Health and human security
Adhikari, D. (2013). Health and human security. In BR. Upreti, R. Bhattarai, & GS. Wagle (Eds.), Human Security in Nepal: Concepts, Issues and Challenges (pp. 119-158). Nepal Institute for Policy Studies and South Asia Regional Coordination Office of NCCR (North-South).
Abstract
We live in an age of globalisation when the separation between national and international boundaries on the issue of health no longer exists. Today’s global flow of goods, services, finance, people and images spotlight the many inter-linkages in the security of all people. The security of one person, one community and one nation rests on the decisions of many others - sometimes fortuitously, sometimes precariously (UNDP 2003). Thus, the territorial concept of state governance has been gradually diminishing and replaced by global governance, which has created different dimensions in health and security issues in recent years. There is no dividing line between ‘foreign’ and ‘domestic’ infections.

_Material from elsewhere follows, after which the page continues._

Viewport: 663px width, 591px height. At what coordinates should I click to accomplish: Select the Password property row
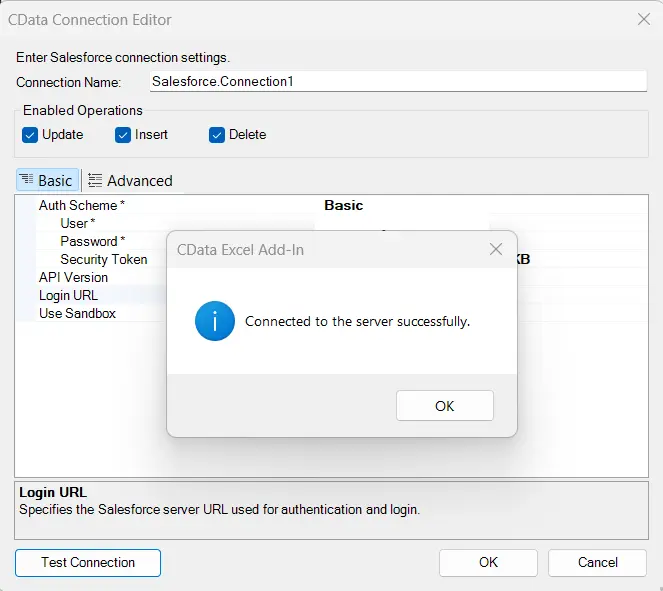93,241
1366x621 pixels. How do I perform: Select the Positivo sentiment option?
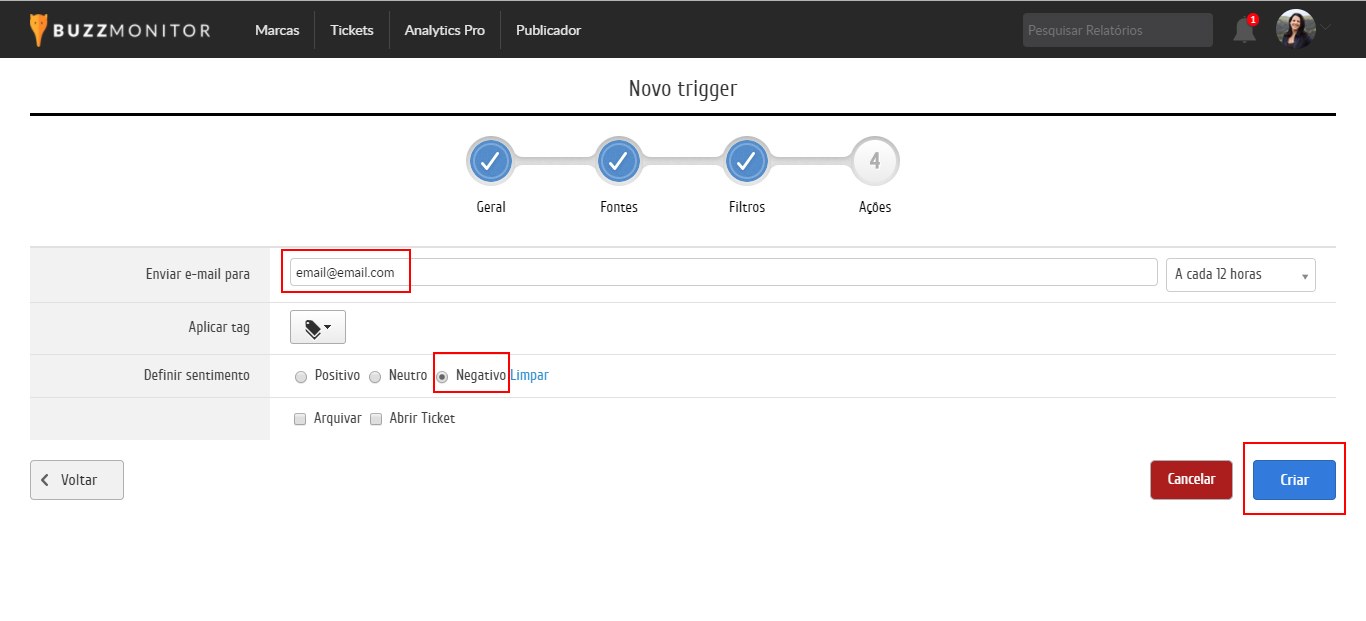(301, 377)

As highlighted in Chapter 3, it is a fact that poverty lies at the root of many ills and that ill health, in its turn, has a devastating effect upon the survival, livelihood and dignity of individuals and the economies of both developed and developing countries (Figure 6.1). If we are going to break this vicious circle and ensure human security for the world’s people, we will have to make a major investment in public health in the developing world (Gutlove 2002).